**PROVIDED MATERIAL**
- - -
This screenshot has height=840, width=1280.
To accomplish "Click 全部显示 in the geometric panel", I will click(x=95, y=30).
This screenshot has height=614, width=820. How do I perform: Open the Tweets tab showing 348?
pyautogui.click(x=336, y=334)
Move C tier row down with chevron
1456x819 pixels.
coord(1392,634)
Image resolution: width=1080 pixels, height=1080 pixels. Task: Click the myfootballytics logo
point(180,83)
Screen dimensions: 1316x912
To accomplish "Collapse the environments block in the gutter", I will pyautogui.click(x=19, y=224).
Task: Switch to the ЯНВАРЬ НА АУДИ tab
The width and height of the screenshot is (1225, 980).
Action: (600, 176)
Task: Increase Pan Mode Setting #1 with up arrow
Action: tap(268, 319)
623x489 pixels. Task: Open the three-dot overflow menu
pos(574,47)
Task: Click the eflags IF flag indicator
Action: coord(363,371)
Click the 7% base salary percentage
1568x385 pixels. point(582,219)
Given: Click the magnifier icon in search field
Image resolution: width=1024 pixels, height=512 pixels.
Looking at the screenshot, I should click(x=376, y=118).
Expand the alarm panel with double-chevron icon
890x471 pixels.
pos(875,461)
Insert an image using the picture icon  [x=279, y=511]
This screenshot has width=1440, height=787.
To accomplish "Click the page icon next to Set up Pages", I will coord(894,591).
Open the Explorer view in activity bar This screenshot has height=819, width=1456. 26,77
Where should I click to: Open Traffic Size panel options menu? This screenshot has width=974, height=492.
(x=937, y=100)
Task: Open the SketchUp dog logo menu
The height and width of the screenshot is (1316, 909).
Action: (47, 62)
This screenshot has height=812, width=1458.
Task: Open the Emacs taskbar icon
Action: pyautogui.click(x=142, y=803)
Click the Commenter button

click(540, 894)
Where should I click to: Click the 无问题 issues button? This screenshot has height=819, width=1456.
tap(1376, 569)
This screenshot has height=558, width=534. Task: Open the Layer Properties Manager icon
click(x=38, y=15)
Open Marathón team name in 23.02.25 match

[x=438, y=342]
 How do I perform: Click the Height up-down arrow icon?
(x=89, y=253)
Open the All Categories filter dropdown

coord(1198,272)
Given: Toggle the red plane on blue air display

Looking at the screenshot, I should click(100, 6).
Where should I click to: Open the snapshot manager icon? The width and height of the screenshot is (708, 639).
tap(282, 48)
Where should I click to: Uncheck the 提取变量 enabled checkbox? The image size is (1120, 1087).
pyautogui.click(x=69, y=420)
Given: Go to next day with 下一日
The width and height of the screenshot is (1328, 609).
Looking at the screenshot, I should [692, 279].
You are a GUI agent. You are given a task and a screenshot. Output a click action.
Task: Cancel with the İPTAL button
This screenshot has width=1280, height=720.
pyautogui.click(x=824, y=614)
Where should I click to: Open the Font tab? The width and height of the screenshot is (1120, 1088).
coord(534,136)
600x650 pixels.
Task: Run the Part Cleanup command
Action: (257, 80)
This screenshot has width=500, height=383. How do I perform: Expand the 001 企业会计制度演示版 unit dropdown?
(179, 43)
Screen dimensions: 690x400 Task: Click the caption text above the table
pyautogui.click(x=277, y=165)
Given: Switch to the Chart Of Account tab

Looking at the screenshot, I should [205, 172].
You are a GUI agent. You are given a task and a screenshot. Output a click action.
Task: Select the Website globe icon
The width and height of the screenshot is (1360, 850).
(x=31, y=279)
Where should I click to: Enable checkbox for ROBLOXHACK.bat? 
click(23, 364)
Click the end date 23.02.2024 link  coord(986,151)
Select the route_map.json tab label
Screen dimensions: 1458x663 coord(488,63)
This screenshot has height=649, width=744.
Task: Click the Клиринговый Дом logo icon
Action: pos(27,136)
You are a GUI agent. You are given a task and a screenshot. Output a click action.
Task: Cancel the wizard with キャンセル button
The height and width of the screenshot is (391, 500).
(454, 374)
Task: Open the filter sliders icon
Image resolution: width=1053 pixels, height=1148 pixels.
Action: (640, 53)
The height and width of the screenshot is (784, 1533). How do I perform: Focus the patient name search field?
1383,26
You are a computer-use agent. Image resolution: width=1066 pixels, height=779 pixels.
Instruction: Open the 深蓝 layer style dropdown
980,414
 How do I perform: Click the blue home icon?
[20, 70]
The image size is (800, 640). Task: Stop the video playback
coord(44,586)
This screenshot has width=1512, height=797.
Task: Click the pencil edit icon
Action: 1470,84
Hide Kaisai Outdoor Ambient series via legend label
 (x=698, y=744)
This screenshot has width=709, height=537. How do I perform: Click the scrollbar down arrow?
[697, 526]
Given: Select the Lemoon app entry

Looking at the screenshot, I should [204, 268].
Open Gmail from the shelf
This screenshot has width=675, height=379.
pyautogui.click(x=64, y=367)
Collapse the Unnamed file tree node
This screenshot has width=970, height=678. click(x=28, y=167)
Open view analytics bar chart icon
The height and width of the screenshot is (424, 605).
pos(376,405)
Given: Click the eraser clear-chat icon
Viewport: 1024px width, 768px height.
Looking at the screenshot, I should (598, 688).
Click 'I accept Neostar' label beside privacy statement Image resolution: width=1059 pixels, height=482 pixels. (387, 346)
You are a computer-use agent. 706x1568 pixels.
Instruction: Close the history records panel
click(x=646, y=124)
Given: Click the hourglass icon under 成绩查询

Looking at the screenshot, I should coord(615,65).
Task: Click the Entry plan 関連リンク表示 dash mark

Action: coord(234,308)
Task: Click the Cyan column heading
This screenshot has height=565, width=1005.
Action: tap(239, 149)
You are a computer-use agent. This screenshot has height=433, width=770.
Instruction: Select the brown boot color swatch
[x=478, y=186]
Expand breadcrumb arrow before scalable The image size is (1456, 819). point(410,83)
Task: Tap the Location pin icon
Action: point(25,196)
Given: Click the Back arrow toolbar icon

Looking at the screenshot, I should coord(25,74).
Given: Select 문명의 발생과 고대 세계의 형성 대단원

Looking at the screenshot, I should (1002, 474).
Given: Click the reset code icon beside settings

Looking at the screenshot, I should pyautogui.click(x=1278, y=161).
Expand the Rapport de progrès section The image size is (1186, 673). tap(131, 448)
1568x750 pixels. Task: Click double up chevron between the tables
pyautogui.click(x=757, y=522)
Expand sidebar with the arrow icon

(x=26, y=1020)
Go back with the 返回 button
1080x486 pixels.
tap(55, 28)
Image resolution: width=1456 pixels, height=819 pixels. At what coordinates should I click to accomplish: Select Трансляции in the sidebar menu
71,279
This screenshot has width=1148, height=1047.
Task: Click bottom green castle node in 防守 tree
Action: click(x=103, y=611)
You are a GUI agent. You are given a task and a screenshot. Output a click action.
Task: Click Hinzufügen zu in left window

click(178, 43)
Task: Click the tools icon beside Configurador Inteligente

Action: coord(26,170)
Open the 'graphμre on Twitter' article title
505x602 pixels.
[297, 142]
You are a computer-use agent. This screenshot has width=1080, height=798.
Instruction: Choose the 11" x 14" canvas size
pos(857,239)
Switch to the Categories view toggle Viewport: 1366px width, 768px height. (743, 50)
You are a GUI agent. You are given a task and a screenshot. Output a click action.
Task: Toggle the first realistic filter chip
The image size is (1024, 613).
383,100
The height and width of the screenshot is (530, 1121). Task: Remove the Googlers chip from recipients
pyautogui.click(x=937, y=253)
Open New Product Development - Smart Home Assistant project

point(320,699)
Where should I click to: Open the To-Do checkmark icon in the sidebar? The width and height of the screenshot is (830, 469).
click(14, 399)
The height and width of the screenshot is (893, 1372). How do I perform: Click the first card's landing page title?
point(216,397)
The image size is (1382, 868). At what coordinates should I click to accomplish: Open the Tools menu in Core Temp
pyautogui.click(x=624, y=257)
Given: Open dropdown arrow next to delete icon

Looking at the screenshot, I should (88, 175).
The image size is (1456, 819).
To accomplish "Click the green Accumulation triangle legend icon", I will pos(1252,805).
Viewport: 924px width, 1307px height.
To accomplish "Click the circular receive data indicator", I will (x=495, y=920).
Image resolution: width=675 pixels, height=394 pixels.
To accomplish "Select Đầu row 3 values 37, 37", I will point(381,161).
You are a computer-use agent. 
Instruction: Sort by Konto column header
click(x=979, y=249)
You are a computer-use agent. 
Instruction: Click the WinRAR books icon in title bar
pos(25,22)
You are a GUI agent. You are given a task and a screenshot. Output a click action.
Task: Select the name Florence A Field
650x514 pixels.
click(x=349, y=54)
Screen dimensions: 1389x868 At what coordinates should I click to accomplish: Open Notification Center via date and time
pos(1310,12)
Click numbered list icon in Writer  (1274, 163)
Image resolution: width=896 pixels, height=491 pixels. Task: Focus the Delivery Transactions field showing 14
- - -
**YOUR OBJECTIVE**
Lay out the listing above as a Markdown table with columns Row and Line. Start at the line containing "Task: Open the SketchUp dog logo menu", continue through the line containing "Looking at the screenshot, I should [692, 279].", give each line a row number, and omit blank lines.

**TASK RESULT**
| Row | Line |
|---|---|
| 1 | Task: Open the SketchUp dog logo menu |
| 2 | The height and width of the screenshot is (1316, 909). |
| 3 | Action: (47, 62) |
| 4 | This screenshot has height=812, width=1458. |
| 5 | Task: Open the Emacs taskbar icon |
| 6 | Action: pyautogui.click(x=142, y=803) |
| 7 | Click the Commenter button |
| 8 | click(540, 894) |
| 9 | Where should I click to: Click the 无问题 issues button? This screenshot has height=819, width=1456. |
| 10 | tap(1376, 569) |
| 11 | This screenshot has height=558, width=534. Task: Open the Layer Properties Manager icon |
| 12 | click(x=38, y=15) |
| 13 | Open Marathón team name in 23.02.25 match |
| 14 | [x=438, y=342] |
| 15 |  How do I perform: Click the Height up-down arrow icon? |
| 16 | (x=89, y=253) |
| 17 | Open the All Categories filter dropdown |
| 18 | coord(1198,272) |
| 19 | Given: Toggle the red plane on blue air display |
| 20 | Looking at the screenshot, I should click(100, 6). |
| 21 | Where should I click to: Open the snapshot manager icon? The width and height of the screenshot is (708, 639). |
| 22 | tap(282, 48) |
| 23 | Where should I click to: Uncheck the 提取变量 enabled checkbox? The image size is (1120, 1087). |
| 24 | pyautogui.click(x=69, y=420) |
| 25 | Given: Go to next day with 下一日 |
| 26 | The width and height of the screenshot is (1328, 609). |
| 27 | Looking at the screenshot, I should [692, 279]. |